▸ Task prompt: Go through the data and report each line that holds the string "comment".

▸ Information:

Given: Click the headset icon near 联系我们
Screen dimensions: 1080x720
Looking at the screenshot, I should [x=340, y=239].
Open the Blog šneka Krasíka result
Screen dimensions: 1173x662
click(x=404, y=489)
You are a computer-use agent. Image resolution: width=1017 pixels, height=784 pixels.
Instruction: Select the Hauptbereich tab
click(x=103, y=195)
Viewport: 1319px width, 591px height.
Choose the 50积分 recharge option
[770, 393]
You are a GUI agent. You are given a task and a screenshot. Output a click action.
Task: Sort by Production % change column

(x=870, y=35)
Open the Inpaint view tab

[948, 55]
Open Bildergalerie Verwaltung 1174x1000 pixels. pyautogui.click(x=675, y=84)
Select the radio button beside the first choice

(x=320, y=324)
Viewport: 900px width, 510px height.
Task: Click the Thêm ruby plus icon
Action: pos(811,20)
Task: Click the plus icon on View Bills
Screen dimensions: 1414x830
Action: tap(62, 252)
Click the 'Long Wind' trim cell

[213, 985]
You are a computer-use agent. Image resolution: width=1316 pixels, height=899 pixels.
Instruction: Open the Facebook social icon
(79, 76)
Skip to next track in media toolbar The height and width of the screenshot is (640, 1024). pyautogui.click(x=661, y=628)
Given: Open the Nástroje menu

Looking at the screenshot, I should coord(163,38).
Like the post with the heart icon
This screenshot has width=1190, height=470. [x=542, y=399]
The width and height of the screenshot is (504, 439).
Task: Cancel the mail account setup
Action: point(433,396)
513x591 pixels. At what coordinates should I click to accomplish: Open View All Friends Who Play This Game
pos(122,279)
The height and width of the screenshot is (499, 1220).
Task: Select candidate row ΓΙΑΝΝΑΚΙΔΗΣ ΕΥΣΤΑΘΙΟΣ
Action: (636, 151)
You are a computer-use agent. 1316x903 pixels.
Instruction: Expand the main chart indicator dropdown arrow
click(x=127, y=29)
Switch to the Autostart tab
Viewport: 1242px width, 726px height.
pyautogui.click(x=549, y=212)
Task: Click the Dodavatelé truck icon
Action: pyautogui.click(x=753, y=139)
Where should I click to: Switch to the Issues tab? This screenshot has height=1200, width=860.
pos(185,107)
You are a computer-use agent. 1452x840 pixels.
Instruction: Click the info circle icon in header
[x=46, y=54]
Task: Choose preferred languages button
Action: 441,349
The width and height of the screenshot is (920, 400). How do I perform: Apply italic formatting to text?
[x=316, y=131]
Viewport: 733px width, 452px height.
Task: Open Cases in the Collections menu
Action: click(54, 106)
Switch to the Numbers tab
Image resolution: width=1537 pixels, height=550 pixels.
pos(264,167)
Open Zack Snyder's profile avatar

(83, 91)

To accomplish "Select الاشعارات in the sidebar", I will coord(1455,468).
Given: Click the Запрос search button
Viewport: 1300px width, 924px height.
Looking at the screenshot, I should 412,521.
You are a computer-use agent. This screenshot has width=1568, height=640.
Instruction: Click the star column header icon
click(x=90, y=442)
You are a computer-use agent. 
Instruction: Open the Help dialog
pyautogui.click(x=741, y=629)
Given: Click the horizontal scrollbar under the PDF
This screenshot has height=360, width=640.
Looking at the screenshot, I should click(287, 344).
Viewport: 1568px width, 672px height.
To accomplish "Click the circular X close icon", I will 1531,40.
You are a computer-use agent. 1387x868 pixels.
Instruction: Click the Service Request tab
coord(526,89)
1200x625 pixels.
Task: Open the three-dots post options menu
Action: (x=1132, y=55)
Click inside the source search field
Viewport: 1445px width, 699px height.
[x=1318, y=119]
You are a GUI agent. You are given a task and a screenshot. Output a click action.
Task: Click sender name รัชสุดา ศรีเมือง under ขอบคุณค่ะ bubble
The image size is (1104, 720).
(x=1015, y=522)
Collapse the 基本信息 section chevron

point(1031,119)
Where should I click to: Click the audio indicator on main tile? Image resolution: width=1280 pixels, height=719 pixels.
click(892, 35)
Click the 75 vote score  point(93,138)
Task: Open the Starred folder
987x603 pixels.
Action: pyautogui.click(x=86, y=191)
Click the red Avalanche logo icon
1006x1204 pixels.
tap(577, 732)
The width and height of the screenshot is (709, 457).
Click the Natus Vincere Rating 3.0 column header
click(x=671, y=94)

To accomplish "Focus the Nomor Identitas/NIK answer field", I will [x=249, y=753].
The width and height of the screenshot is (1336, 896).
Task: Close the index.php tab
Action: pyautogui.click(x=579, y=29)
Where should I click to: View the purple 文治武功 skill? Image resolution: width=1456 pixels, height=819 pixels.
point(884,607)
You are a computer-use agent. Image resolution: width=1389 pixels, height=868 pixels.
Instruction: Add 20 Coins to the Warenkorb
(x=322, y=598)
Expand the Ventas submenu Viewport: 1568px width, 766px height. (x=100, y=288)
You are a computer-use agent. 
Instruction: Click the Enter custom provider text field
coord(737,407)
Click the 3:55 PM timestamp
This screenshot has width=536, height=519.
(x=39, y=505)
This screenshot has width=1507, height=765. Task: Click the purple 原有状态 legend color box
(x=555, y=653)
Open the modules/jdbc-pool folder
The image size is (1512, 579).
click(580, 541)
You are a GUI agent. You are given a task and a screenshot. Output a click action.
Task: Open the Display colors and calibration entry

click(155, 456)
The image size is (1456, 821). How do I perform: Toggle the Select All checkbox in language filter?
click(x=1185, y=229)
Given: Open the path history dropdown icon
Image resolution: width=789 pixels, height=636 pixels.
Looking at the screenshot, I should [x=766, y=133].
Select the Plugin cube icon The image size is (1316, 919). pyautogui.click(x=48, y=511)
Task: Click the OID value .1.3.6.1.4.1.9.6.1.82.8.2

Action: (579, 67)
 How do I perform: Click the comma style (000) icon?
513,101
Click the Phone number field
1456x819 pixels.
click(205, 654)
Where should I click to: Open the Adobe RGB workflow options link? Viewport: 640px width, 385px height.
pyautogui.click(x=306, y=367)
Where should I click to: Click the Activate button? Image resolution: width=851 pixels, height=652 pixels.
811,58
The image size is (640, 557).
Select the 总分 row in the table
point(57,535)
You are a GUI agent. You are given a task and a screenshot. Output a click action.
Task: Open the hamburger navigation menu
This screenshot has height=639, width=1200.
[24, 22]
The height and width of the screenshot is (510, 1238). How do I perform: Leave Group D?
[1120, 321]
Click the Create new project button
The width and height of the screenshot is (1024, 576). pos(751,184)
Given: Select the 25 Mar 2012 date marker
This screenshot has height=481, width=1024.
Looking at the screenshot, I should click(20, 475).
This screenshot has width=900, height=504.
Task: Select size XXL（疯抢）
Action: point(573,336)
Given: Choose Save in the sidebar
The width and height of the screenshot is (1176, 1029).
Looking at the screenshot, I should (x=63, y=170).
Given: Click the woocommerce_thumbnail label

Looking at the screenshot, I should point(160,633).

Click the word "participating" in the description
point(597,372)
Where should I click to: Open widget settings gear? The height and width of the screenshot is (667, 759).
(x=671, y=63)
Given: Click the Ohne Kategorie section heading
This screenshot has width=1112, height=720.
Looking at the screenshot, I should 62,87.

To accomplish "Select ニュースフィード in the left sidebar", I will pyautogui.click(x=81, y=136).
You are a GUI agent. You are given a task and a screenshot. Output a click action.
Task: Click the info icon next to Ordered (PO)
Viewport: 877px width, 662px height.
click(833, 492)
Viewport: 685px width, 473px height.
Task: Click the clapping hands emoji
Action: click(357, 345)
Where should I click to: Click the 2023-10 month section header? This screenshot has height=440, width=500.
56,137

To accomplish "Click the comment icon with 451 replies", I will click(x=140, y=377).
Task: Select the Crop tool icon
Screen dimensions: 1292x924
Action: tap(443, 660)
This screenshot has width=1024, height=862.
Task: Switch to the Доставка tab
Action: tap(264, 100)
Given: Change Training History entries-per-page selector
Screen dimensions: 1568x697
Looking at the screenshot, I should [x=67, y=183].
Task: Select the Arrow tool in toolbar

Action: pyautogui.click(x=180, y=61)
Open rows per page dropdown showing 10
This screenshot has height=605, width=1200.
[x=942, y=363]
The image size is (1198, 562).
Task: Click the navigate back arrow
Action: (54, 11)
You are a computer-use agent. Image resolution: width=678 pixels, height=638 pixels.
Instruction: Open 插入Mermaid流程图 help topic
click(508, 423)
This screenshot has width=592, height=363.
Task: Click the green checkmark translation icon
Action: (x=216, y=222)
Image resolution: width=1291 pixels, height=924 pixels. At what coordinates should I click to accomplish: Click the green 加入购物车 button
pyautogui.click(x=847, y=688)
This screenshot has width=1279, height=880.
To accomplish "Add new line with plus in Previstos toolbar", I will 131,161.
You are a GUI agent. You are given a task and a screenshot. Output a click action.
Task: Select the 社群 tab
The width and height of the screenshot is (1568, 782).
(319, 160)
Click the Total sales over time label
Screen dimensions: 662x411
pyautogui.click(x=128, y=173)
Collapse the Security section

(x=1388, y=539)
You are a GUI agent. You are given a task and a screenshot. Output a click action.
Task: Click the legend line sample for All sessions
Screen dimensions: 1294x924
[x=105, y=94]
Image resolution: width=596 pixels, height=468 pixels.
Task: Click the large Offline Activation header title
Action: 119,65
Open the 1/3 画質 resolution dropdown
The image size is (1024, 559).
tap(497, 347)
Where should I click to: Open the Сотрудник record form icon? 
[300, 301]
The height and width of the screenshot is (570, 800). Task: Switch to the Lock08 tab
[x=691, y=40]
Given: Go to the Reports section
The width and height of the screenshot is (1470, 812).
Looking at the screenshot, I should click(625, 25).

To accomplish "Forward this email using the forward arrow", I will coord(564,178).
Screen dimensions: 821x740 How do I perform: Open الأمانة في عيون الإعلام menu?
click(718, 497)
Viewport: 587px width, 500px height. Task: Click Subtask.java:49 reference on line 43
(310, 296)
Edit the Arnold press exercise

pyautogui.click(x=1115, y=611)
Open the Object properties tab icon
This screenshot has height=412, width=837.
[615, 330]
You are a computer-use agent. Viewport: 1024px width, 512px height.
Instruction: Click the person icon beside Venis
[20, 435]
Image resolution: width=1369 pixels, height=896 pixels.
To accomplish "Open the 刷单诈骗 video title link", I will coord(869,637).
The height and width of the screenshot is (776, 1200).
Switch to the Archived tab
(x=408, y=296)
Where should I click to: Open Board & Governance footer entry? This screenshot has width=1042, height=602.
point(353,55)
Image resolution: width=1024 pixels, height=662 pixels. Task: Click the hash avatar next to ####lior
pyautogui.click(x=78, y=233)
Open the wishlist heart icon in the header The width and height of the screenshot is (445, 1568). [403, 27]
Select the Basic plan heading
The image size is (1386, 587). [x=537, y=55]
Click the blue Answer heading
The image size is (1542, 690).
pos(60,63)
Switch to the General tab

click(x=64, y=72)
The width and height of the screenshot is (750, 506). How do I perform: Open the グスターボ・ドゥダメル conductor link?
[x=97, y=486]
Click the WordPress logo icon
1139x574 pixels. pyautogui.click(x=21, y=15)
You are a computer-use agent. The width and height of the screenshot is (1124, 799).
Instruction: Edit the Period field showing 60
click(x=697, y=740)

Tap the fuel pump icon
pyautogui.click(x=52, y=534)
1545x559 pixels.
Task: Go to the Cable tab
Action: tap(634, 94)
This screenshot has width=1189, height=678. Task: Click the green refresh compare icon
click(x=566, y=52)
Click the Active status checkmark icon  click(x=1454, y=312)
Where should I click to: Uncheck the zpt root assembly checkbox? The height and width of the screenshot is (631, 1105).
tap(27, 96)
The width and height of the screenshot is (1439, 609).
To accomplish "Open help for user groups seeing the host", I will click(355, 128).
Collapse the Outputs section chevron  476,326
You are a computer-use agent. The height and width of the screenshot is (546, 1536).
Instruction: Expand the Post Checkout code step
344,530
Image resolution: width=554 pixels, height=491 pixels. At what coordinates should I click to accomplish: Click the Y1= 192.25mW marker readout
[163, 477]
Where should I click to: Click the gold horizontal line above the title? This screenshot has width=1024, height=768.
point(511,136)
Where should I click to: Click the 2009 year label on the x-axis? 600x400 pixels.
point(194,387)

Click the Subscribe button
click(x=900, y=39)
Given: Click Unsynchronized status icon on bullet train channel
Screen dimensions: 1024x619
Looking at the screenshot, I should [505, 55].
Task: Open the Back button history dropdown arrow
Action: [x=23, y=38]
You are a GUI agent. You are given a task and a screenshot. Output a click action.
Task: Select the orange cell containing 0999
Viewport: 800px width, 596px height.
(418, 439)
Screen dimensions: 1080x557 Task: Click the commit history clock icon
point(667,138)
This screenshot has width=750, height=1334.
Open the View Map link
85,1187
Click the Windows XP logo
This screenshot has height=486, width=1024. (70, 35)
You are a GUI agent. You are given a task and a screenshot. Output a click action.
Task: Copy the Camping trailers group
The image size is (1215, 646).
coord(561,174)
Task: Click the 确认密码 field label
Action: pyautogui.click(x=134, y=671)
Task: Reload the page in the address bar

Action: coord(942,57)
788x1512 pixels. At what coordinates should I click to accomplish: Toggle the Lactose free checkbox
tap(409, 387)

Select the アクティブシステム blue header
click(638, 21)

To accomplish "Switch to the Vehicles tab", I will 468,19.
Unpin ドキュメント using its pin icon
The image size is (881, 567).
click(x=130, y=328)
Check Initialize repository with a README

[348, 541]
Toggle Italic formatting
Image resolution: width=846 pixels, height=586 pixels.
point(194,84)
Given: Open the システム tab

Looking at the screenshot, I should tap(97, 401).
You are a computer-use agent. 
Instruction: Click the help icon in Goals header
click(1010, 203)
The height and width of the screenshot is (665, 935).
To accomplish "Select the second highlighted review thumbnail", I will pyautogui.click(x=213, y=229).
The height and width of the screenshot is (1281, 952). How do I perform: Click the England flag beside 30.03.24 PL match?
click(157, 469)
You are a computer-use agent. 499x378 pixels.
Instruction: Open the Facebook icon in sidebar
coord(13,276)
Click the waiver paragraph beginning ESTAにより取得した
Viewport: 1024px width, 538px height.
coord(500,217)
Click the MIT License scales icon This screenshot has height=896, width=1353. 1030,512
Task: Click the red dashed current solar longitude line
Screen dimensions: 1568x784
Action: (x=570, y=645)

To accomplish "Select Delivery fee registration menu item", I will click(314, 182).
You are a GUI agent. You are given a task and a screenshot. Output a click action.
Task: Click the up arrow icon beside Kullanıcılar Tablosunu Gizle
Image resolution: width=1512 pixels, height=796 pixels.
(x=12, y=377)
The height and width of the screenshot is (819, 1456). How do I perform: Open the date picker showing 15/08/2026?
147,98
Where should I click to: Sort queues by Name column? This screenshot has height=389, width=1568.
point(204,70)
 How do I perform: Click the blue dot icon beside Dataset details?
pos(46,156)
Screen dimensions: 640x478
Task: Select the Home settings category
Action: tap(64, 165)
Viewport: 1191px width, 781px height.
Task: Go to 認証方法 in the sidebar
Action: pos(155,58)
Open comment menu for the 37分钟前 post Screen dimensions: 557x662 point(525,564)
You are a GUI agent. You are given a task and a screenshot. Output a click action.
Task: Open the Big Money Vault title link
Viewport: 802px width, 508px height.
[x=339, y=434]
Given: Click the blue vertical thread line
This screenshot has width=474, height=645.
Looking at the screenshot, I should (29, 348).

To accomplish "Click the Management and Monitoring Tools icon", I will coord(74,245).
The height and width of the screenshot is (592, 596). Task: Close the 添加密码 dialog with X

▸ Output for this exercise:
To accomplish "Click the comment icon with 451 replies", I will click(x=140, y=377).
Open comment menu for the 37分钟前 post Screen dimensions: 557x662 point(525,564)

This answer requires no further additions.